Dining Philosopher creates all four! Good example to study deadlock.

Real-World Application

Many systems have this structure:

Banking System:
Account A → Lock A
Account B → Lock B

Transfer from A to B:
lock(A)
lock(B)
transfer()
unlock(B)
unlock(A)

If all processes deadlock same way, system hangs!

Design Principles

Shows importance of:

  1. Careful resource ordering (don’t request in circle)
  2. Deadlock prevention (essential design principle)
  3. High-level abstractions (monitors easier than low-level locks)

Python Implementation (Monitor Solution)

import threading

class DiningPhilosopher:
    def __init__(self):
        self.state = [0] * 5  # 0=thinking, 1=hungry, 2=eating
        self.condition = [threading.Condition() for _ in range(5)]

    def take_forks(self, i):
        self.state[i] = 1  # hungry
        if (self.state[(i-1)%5] != 2 and
            self.state[(i+1)%5] != 2):
            self.state[i] = 2  # eating
        else:
            self.condition[i].wait()

    def put_forks(self, i):
        self.state[i] = 0  # thinking
        # Wake neighbors if they can eat
        for j in [(i-1)%5, (i+1)%5]:
            if (self.state[j] == 1 and
                self.state[(j-1)%5] != 2 and
                self.state[(j+1)%5] != 2):
                self.state[j] = 2
                self.condition[j].notify()

# Usage
dp = DiningPhilosopher()

def philosopher(i):
    while True:
        # think
        dp.take_forks(i)
        # eat
        dp.put_forks(i)

threads = [threading.Thread(target=philosopher, args=(i,))
           for i in range(5)]

Summary

Dining Philosopher Problem beautifully illustrates deadlock challenges in resource sharing.
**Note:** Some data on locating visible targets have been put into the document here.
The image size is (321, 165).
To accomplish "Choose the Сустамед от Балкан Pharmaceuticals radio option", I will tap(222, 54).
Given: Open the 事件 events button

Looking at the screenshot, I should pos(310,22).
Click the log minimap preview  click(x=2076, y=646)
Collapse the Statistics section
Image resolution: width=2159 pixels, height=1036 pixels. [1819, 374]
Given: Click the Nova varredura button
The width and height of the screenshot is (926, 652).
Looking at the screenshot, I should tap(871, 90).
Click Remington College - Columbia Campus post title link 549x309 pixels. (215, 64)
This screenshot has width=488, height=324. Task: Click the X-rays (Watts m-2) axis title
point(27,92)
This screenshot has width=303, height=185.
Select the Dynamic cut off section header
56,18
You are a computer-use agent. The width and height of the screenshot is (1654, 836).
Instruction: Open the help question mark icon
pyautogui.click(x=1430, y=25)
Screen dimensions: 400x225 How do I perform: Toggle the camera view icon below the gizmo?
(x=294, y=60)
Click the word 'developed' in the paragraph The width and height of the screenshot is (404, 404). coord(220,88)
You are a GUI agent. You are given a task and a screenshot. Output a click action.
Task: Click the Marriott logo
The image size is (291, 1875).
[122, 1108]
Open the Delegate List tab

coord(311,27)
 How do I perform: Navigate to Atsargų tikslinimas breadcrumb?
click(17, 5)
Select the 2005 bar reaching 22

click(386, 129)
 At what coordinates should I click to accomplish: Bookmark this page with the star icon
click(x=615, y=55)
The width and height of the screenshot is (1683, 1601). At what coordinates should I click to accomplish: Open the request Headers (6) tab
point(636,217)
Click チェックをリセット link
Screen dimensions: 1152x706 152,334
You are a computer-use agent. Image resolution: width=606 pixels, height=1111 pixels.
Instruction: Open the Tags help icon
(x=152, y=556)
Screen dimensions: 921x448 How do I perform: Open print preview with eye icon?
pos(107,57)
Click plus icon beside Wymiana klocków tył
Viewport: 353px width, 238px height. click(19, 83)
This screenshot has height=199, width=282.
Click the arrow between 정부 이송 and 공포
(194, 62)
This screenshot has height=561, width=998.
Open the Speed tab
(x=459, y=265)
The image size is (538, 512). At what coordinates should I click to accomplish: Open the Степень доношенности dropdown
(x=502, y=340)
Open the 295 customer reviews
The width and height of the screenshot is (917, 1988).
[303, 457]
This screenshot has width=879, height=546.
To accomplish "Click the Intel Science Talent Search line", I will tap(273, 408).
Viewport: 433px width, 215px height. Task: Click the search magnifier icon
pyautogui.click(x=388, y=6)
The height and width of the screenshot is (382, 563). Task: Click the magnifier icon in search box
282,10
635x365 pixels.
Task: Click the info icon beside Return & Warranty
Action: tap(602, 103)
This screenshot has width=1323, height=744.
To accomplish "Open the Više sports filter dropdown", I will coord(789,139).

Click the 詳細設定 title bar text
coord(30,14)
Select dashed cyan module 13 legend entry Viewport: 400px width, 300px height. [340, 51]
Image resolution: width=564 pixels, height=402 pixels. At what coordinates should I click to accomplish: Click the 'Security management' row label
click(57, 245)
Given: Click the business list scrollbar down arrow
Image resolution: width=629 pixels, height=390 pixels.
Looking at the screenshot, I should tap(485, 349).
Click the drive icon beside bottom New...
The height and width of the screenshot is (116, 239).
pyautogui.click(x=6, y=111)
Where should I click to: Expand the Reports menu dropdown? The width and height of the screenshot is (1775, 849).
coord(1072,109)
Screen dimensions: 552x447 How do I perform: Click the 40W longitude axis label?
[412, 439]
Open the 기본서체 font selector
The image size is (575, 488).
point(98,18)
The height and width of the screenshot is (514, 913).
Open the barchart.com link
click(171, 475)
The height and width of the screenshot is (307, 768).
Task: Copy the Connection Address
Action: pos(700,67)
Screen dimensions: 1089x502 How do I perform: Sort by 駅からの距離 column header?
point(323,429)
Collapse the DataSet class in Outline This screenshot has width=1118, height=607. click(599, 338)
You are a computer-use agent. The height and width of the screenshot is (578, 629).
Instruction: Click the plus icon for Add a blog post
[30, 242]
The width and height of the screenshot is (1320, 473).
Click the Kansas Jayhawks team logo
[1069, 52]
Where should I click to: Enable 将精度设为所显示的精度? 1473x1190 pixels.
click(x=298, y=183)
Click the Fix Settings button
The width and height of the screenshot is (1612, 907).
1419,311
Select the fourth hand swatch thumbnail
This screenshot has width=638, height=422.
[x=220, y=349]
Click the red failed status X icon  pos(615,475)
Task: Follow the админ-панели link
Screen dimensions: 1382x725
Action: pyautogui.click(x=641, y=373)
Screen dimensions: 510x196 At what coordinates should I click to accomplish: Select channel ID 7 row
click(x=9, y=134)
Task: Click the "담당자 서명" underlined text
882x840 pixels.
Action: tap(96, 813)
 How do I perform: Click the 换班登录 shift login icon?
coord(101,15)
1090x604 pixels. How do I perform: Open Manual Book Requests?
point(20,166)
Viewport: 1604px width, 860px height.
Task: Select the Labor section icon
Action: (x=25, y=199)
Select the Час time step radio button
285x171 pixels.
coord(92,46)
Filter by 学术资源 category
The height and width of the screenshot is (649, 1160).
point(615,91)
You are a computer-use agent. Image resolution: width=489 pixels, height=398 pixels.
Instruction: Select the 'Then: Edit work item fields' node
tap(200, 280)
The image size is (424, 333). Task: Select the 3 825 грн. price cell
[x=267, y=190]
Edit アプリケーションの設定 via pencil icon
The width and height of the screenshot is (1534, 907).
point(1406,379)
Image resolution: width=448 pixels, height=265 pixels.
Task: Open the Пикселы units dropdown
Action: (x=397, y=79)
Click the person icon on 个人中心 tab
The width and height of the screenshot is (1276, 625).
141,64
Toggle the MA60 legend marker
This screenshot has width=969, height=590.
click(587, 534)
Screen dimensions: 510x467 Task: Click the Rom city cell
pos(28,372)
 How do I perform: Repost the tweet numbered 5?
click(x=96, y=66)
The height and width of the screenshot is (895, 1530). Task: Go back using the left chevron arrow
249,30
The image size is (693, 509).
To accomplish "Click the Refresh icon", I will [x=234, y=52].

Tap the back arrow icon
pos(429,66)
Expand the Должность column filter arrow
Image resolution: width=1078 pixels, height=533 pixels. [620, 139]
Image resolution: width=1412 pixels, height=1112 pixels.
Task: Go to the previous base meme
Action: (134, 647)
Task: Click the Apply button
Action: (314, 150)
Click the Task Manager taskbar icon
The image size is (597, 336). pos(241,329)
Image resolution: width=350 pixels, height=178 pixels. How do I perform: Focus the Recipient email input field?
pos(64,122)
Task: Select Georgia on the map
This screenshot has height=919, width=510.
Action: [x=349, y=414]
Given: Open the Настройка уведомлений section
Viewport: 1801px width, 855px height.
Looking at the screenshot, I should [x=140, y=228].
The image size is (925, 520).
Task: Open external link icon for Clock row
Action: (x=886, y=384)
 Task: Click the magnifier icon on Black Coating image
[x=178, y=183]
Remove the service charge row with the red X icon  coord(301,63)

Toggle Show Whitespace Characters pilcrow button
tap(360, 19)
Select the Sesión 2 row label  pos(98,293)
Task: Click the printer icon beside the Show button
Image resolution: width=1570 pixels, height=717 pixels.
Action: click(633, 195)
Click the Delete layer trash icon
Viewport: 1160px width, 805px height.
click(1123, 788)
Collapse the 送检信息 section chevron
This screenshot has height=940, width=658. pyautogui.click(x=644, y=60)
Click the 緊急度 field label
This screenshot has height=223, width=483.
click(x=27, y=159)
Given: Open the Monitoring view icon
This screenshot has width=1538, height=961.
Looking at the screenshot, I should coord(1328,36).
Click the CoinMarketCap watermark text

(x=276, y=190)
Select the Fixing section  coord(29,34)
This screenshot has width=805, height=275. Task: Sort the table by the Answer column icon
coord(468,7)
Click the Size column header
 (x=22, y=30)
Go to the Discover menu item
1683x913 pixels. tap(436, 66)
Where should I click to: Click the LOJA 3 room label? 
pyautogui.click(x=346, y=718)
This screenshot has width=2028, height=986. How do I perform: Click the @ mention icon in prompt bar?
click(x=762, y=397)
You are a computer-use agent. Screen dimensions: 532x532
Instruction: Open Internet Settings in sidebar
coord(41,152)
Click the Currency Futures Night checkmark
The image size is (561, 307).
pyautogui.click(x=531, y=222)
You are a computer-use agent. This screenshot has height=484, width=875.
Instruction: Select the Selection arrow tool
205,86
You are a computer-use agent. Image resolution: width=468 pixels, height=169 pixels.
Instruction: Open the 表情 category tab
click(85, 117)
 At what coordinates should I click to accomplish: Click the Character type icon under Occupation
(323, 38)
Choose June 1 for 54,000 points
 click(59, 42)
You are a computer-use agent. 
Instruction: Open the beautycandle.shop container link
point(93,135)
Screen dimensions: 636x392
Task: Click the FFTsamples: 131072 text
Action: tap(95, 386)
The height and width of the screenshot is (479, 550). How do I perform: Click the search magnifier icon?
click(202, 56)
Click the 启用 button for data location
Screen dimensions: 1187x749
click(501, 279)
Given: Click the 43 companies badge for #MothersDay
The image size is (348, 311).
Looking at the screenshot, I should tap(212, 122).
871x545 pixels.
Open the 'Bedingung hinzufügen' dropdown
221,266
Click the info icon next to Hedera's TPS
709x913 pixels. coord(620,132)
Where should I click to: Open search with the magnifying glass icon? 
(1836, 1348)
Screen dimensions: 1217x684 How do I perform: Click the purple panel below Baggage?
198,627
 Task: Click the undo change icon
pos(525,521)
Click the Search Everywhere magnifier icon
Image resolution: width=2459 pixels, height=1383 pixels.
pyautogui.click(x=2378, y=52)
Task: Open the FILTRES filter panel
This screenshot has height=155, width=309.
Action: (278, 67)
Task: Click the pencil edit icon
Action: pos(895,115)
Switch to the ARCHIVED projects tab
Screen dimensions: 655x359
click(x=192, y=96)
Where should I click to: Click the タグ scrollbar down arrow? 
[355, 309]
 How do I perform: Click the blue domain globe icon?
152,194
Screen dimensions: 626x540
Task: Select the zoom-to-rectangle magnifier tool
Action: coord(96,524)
Naive solution deadlocks immediately. Solutions include asymmetric approach (simple but inelegant), resource hierarchy (simple and scalable), monitors (clean but complex), or limiting philosophers (reduces concurrency). Problem teaches critical lessons: deadlock requires four conditions, prevention requires careful design, and high-level abstractions simplify synchronization. Real systems use similar principles to avoid deadlock in database transactions, lock acquisition, and resource allocation.